We have the inequality \[x^2+5 > 6 x\] but first we solve the following equation: \(x^2+5 = 6 x \), that is \( x^2-6 x+5 =0\). We do this via the quadratic formula: \[\begin{aligned} x&=\frac{6\pm \sqrt{(6)^2-4 \cdot 1 \cdot 5}}{2}\\ \\ &=\frac{6\pm \sqrt{16}}{2}\\ \\ &=\frac{6\pm 4}{2}\end{aligned}\] So \[x=1\quad \text{or}\quad x=5\] Now we explore where the inequality is true.

First we take a value \(x<1\), say \(x=-1\). The value of the left-hand side of the inequality is then \[(-1)^2+5=6\] The value of the right-hand side is \[6 \cdot -1=-6\] So we have found for \(x<1\) that \(x^2+5 > 6 x\).

Next we choose a value \(1<x<5\), say \(x=2\). The value of the left-hand side of the inequality is then \[(2)^2+5=9\] The value of the right-handside is \[6\cdot 2=12\] So we have found for \(1<x<5\) that \(x^2+5 < 6 x\).
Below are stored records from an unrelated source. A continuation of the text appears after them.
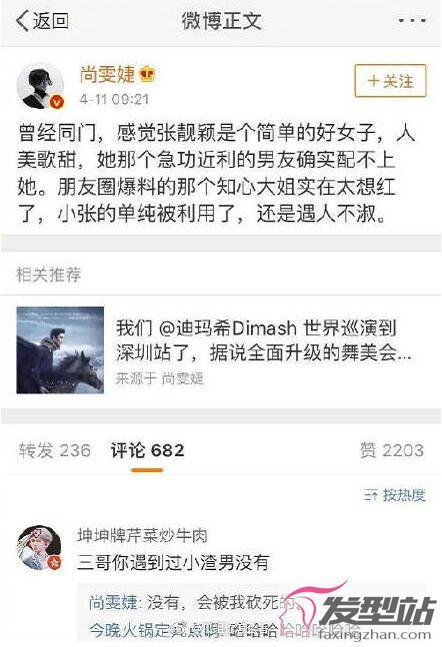442x647 pixels.
Task: Tap the crown membership badge icon
Action: click(x=147, y=74)

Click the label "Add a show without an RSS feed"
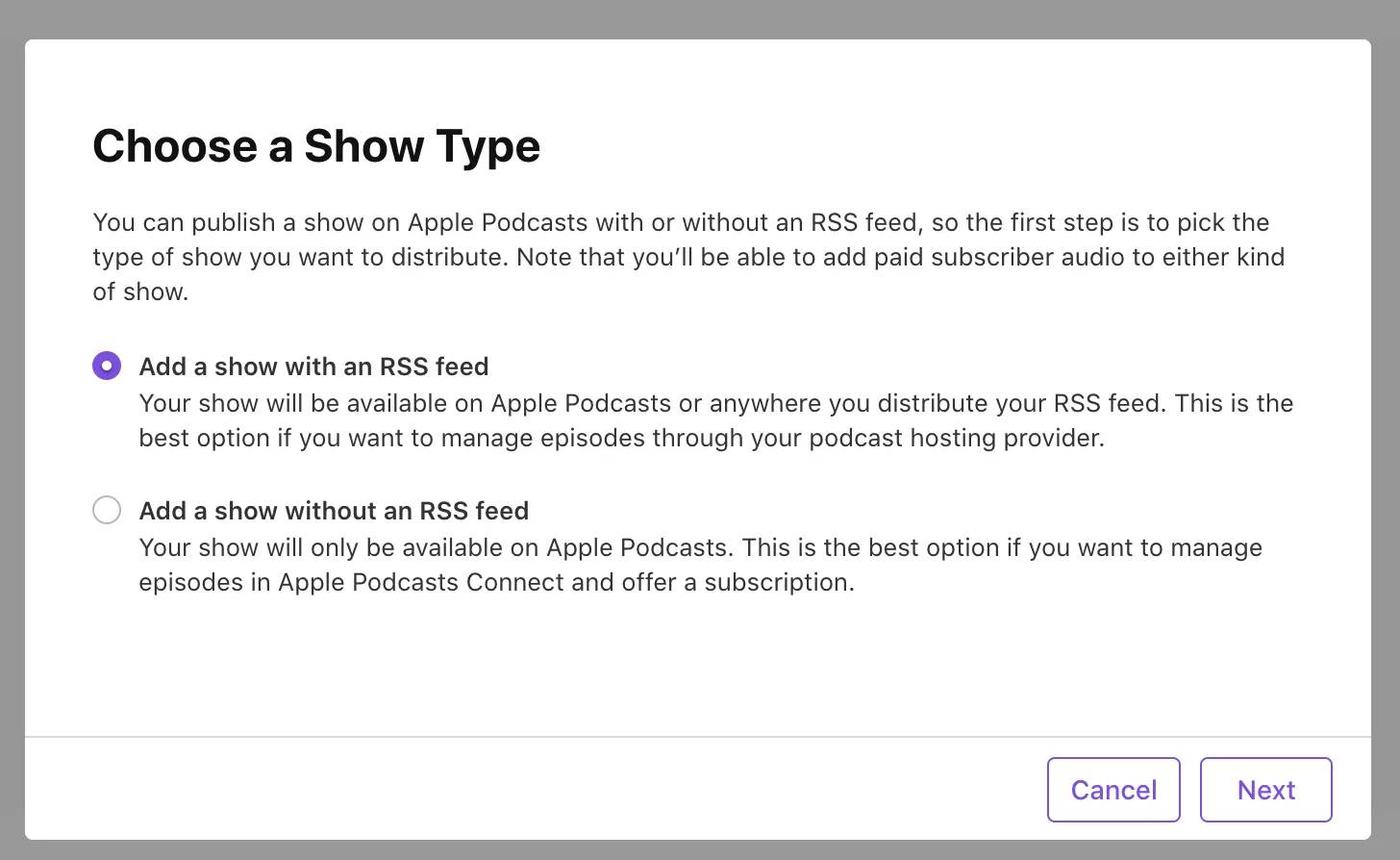pos(334,511)
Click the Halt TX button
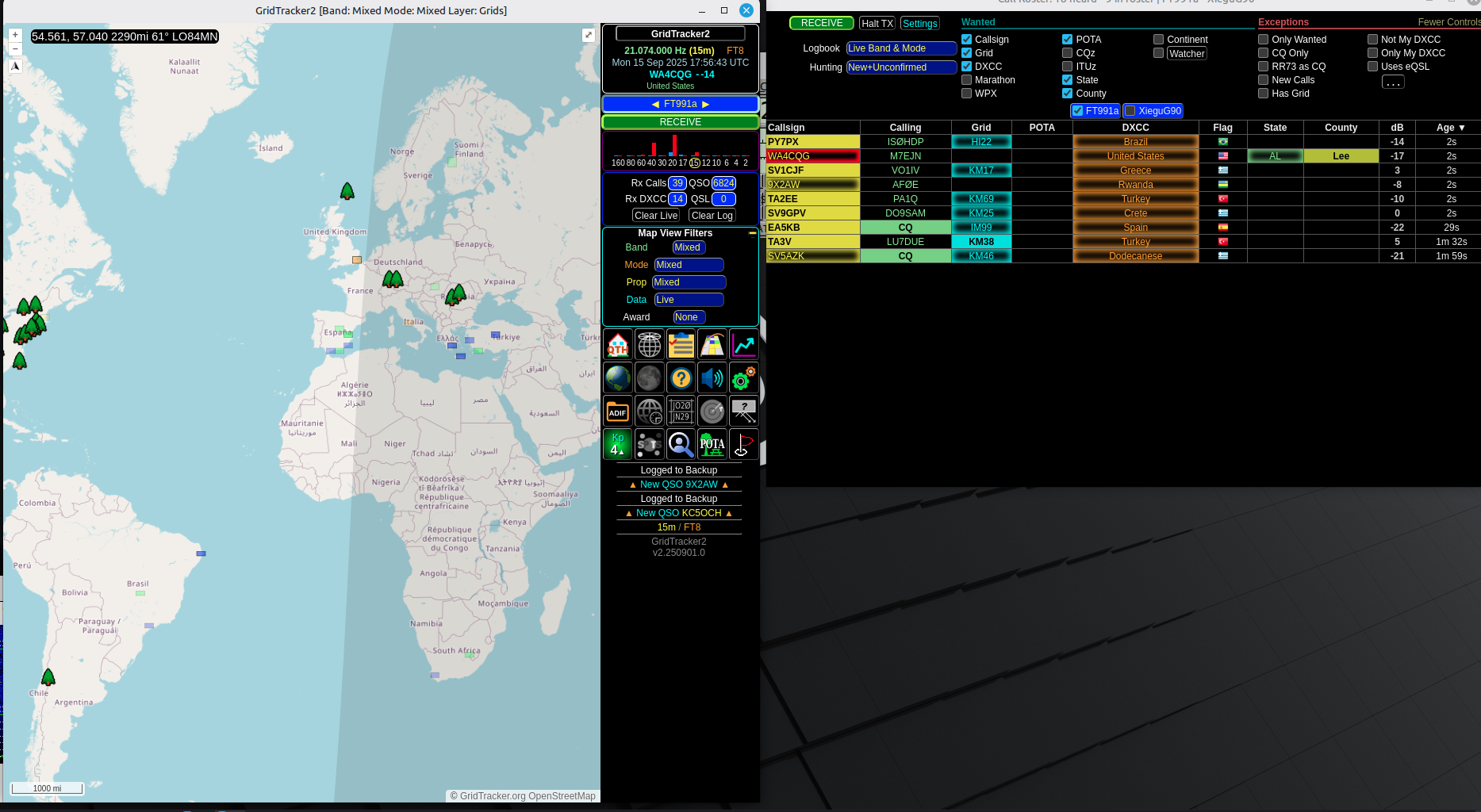Screen dimensions: 1481x812 pyautogui.click(x=877, y=22)
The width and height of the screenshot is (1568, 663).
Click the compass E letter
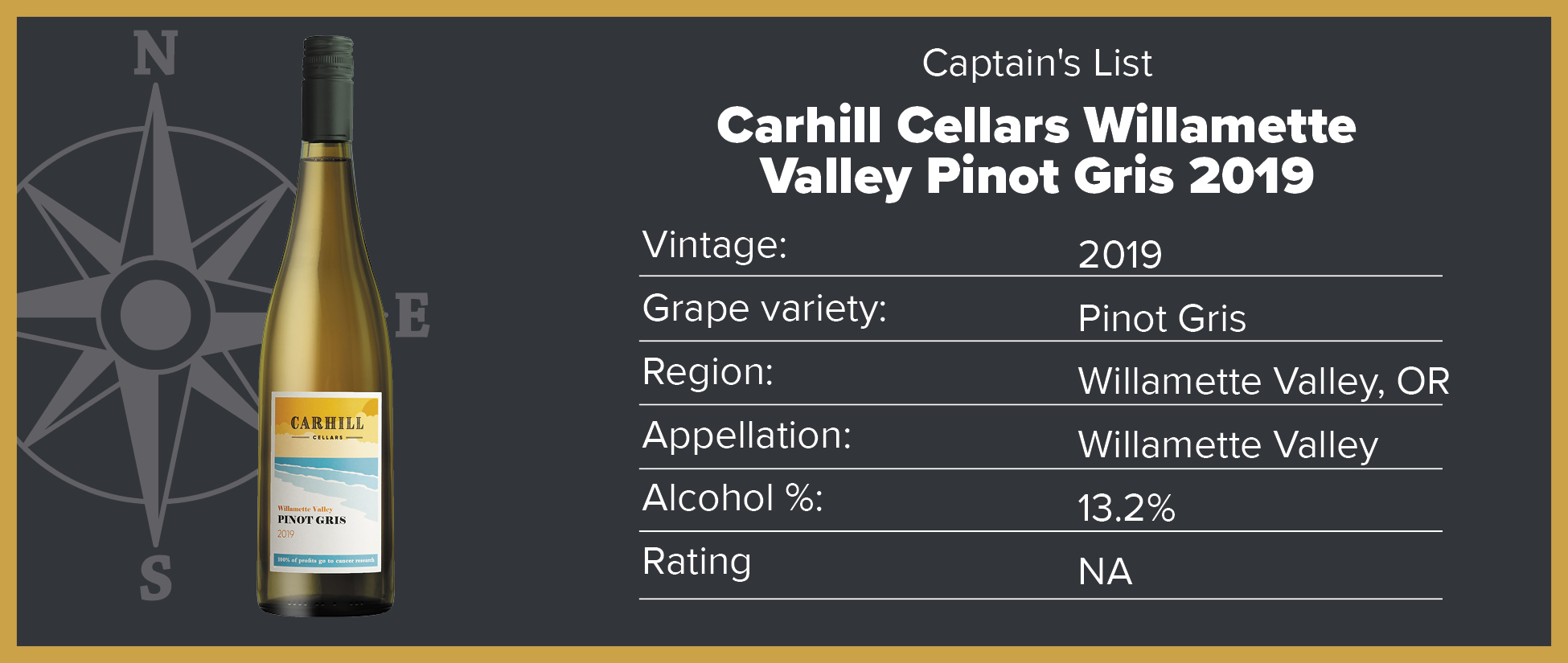point(413,315)
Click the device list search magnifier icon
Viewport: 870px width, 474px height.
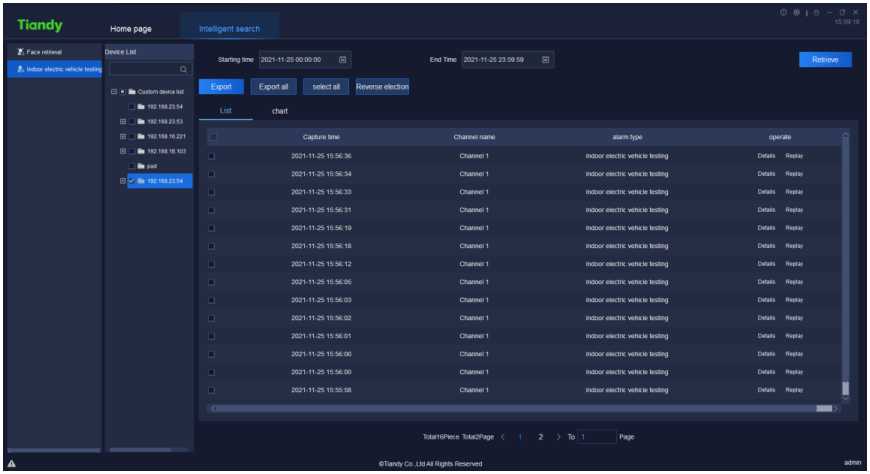tap(183, 70)
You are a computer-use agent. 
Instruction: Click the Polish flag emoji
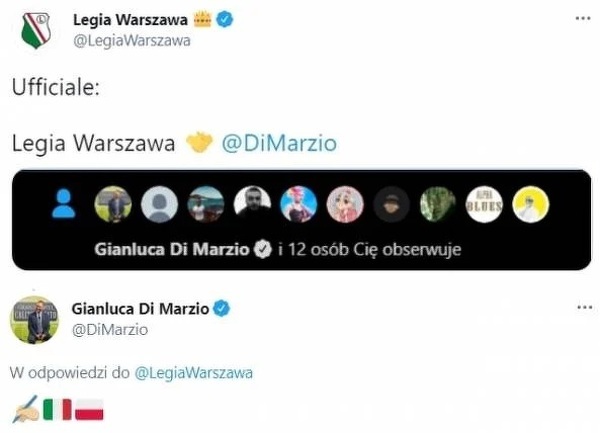89,409
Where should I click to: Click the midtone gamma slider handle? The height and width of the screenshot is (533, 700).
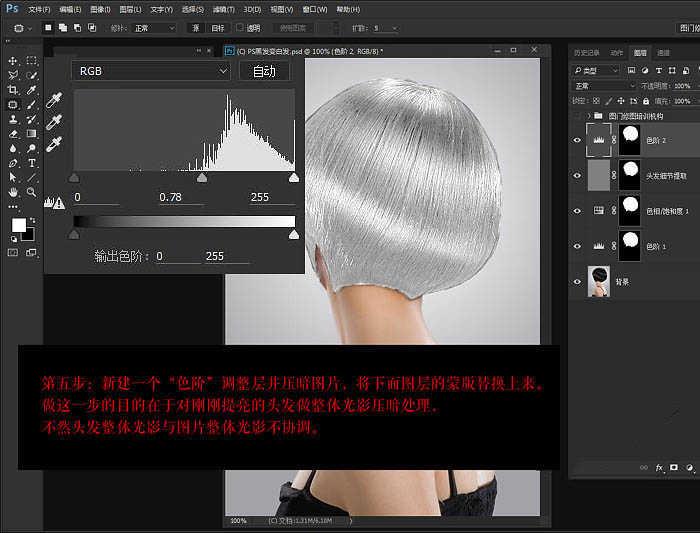202,177
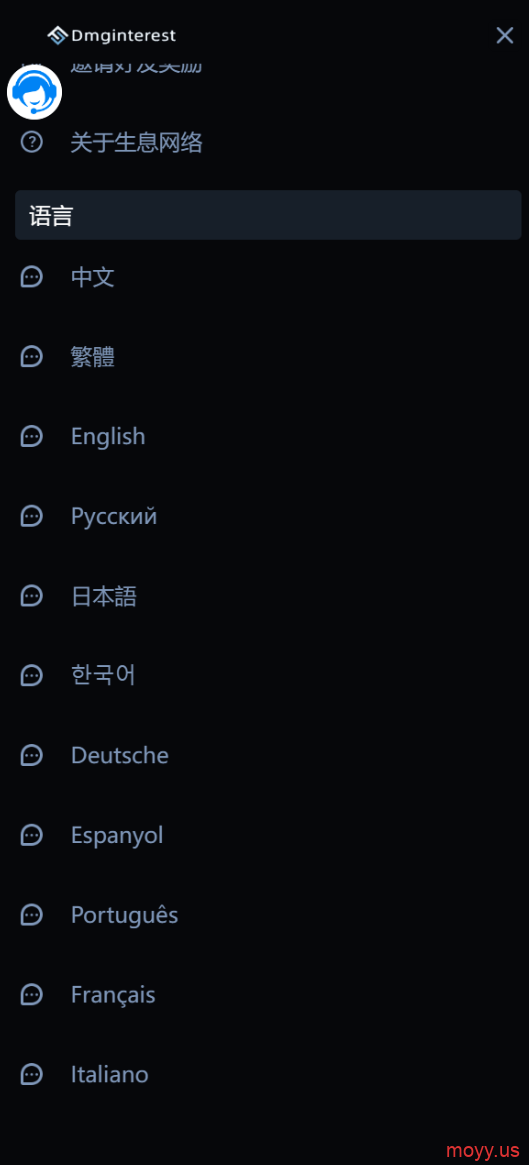Viewport: 529px width, 1165px height.
Task: Choose Français from the language list
Action: [x=113, y=994]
Finally we choose a value \(x>5\), say \(x=6\). The value of the left-hand side of the inequality is then \[(6)^2+5=41\] The value of the right-hand side is \[6 \cdot 6=36\] So we have found for \(x>5\) that \(x^2+5>6 x\).

So we can conclude that \[x^2+5 > 6 x\] when \(x<1\) or \(x>5\).